Does CUDA automatically convert float4 arrays into a struct of arrays?


I have the following snippet of code:

#include <stdio.h>

struct Nonsense {
    float3 group;
    float other;
};

__global__ void coalesced(float4* float4Array, Nonsense* nonsenseArray) {
    float4 someCoordinate = float4Array[threadIdx.x];
    someCoordinate.x = 5;
    float4Array[threadIdx.x] = someCoordinate;

    Nonsense nonsenseValue = nonsenseArray[threadIdx.x];
    nonsenseValue.other = 3;
    nonsenseArray[threadIdx.x] = nonsenseValue;
}

int main() {
    float4* float4Array;
    cudaMalloc(&float4Array, 32 * sizeof(float4));
    cudaMemset(float4Array, 32 * sizeof(float4), 0);

    Nonsense* nonsenseArray;
    cudaMalloc(&nonsenseArray, 32 * sizeof(Nonsense));
    cudaMemset(nonsenseArray, 32 * sizeof(Nonsense), 0);

    coalesced<<<1, 32>>>(float4Array, nonsenseArray);
    cudaDeviceSynchronize();
    return 0;
}

When I run this through the Nvidia profiler in Nsight, and look at the Global Memory Access Pattern, the float4Array has perfect coalesced reads and writes. Meanwhile, the Nonsense array has a poor access patterns (due to it being an array of structs).

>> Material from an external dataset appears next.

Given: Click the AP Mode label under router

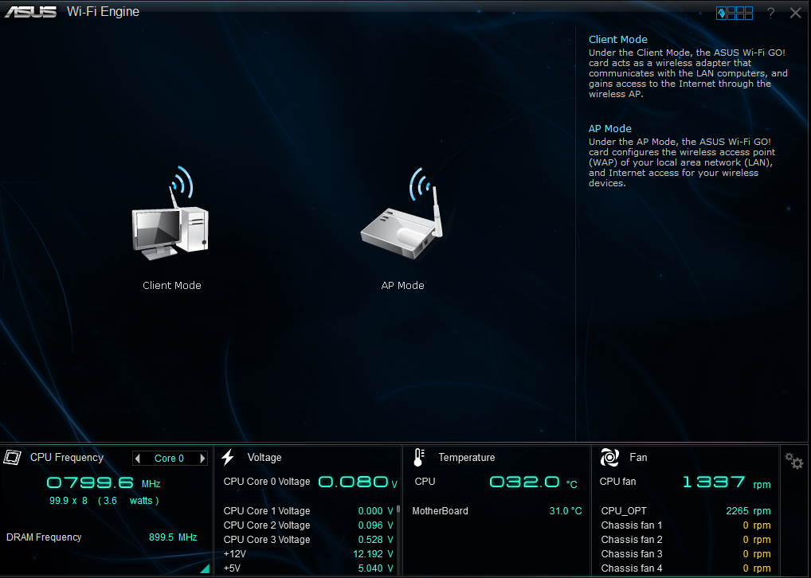Looking at the screenshot, I should tap(402, 286).

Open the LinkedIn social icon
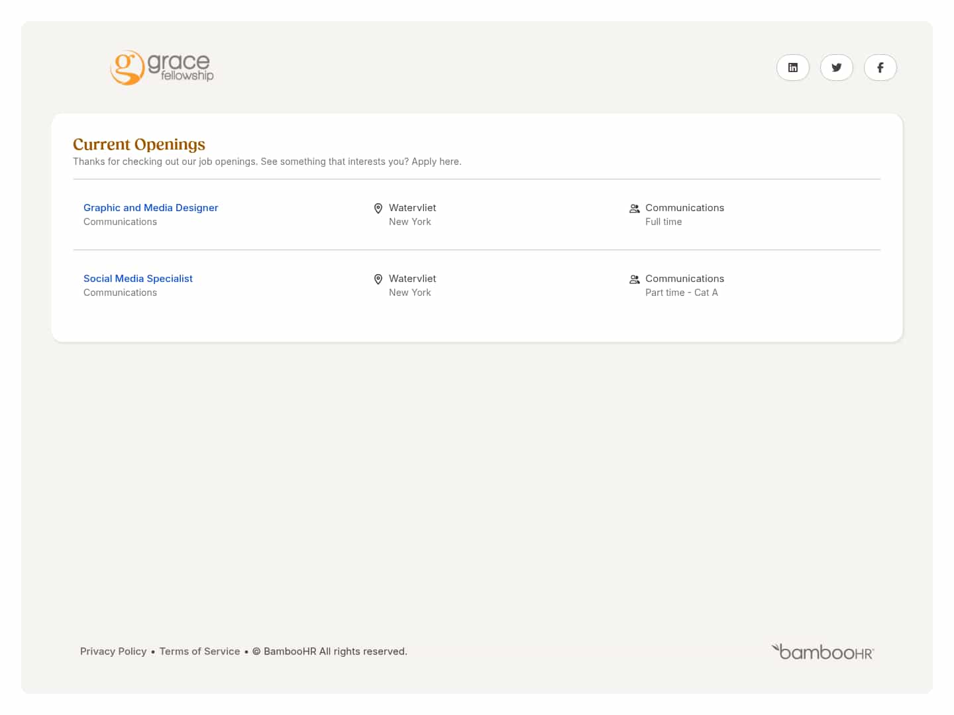(x=792, y=68)
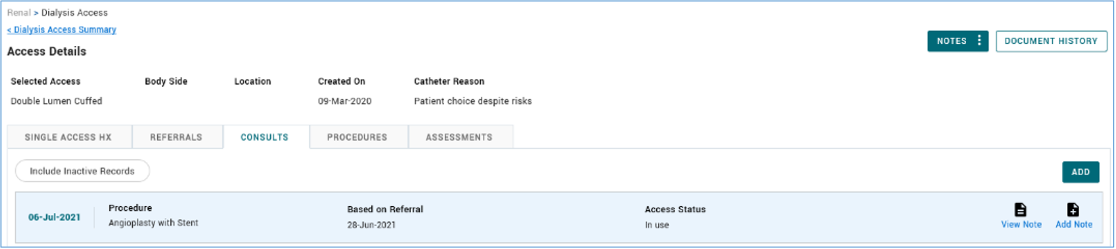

Does NVCC automatically convert a float4 array which conceptually is an array of structs into a struct of array for better memory access patterns?


Solution

  • No, it does not convert it into a struct of arrays. I think if you think about this carefully, you would conclude that it is nearly impossible for the compiler to reorganize data this way. After all, the thing that is being passed is a pointer.

    There is only one array, and the elements of that array still have the struct elements in the same order:

    float address (i.e. index):      0      1      2      3      4      5 ...
    array element             : a[0].x a[0].y a[0].z a[0].w a[1].x a[1].y ...
    

    However the float4 array gives a better pattern because the compiler generates a single 16-byte load per thread. This is sometimes referred to as a "vector load" because we are loading a vector (float4 in this case) per thread. Therefore, adjacent threads are still reading adjacent data, and you have ideal coalescing behavior. In the above example, thread 0 would read a[0].x, a[0].y, a[0].z and a[0].w, thread 1 would read a[1].x, a[1].y etc. All of this would take place in a single request (i.e. SASS instruction) but may be split across multiple transactions. The splitting of a request into multiple transactions does not result in any loss of efficiency (in this case).

    In the case of the Nonsense struct, the compiler does not recognize that that struct could also be loaded in a similar fashion, so under the hood it must generate 3 or 4 loads per thread:

    • one 8-byte load (or two 4-byte loads) to load the first two words of the float3 group
    • one 4-byte load to load the last word of the float3 group
    • one 4-byte load to load the float other

    If you map out the above loads per thread, perhaps using the above diagram, you will see that each load involves a stride (unused elements between the items loaded per thread) and so results in lower efficiency.

    By using careful typecasting or a union definition in your struct, you can get the compiler to load your Nonsense struct in a single load.

    This answer also covers some ideas related to AoS -> SoA conversion and the related efficiency gains.

    This answer covers vector load details.